Rows showing where targets appear:
______________________________
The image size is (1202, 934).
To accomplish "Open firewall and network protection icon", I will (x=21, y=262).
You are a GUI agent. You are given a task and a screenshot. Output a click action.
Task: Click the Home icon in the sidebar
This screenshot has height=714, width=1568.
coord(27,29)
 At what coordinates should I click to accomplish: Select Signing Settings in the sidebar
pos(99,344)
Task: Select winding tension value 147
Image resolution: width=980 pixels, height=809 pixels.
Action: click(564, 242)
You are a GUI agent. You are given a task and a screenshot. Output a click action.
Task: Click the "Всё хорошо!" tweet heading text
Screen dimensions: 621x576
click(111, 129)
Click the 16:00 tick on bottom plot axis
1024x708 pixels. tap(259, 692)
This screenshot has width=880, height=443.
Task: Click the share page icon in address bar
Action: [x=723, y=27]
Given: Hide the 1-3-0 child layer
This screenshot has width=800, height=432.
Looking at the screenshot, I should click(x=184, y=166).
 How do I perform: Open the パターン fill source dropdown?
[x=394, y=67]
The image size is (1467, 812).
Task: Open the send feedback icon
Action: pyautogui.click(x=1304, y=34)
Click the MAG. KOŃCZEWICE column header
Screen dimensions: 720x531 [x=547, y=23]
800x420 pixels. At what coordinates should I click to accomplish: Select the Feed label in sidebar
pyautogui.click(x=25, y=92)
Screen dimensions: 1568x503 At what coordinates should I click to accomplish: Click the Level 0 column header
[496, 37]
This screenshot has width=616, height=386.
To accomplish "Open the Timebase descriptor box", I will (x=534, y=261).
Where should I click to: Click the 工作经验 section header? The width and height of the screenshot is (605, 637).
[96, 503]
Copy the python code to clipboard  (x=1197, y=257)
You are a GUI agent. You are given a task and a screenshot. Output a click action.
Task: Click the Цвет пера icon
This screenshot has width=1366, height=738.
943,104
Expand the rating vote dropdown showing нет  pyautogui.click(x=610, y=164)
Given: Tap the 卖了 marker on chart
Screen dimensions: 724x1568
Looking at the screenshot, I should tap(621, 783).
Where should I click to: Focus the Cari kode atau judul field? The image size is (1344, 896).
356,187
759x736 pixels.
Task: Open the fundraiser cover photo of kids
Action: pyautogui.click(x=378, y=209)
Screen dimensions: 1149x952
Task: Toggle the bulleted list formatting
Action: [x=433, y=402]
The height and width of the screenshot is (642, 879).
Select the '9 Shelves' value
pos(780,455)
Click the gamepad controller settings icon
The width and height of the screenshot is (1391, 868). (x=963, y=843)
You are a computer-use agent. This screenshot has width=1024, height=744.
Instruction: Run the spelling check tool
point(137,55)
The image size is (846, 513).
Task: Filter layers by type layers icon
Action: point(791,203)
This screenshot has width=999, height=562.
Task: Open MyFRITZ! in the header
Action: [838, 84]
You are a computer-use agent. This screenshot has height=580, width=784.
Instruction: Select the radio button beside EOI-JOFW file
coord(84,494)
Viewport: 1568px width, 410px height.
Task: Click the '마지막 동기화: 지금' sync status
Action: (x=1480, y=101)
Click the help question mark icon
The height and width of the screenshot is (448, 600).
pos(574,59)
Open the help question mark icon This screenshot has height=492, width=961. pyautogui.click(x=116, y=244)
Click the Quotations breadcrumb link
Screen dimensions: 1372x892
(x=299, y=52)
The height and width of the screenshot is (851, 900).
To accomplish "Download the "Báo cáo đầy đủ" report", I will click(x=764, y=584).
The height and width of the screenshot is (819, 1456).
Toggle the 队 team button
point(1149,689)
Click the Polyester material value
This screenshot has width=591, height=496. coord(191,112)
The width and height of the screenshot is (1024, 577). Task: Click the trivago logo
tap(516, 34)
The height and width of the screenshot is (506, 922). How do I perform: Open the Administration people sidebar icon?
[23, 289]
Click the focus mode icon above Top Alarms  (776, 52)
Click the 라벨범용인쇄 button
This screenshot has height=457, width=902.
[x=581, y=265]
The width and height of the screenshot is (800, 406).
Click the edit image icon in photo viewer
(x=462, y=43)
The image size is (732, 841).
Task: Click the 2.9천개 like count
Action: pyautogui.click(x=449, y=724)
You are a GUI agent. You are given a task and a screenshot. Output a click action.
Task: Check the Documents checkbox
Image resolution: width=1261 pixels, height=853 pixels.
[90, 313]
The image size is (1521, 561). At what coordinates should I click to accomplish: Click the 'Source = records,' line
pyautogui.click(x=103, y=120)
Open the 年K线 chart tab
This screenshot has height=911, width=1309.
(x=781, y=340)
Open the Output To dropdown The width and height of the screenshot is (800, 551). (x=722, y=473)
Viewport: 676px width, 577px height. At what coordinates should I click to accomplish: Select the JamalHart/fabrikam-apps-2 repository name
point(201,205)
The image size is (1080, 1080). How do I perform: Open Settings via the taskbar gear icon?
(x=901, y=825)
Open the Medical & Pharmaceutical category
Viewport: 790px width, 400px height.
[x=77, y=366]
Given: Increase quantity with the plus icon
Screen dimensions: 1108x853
______________________________
> **CHALLENGE**:
From the listing, write out the lines beginning with the line containing "The width and height of the screenshot is (800, 406)." and ending with the line containing "Action: pyautogui.click(x=449, y=724)", both of those lines included.

> **EXPECTED ANSWER**:
The width and height of the screenshot is (800, 406).
Click the edit image icon in photo viewer
(x=462, y=43)
The image size is (732, 841).
Task: Click the 2.9천개 like count
Action: pyautogui.click(x=449, y=724)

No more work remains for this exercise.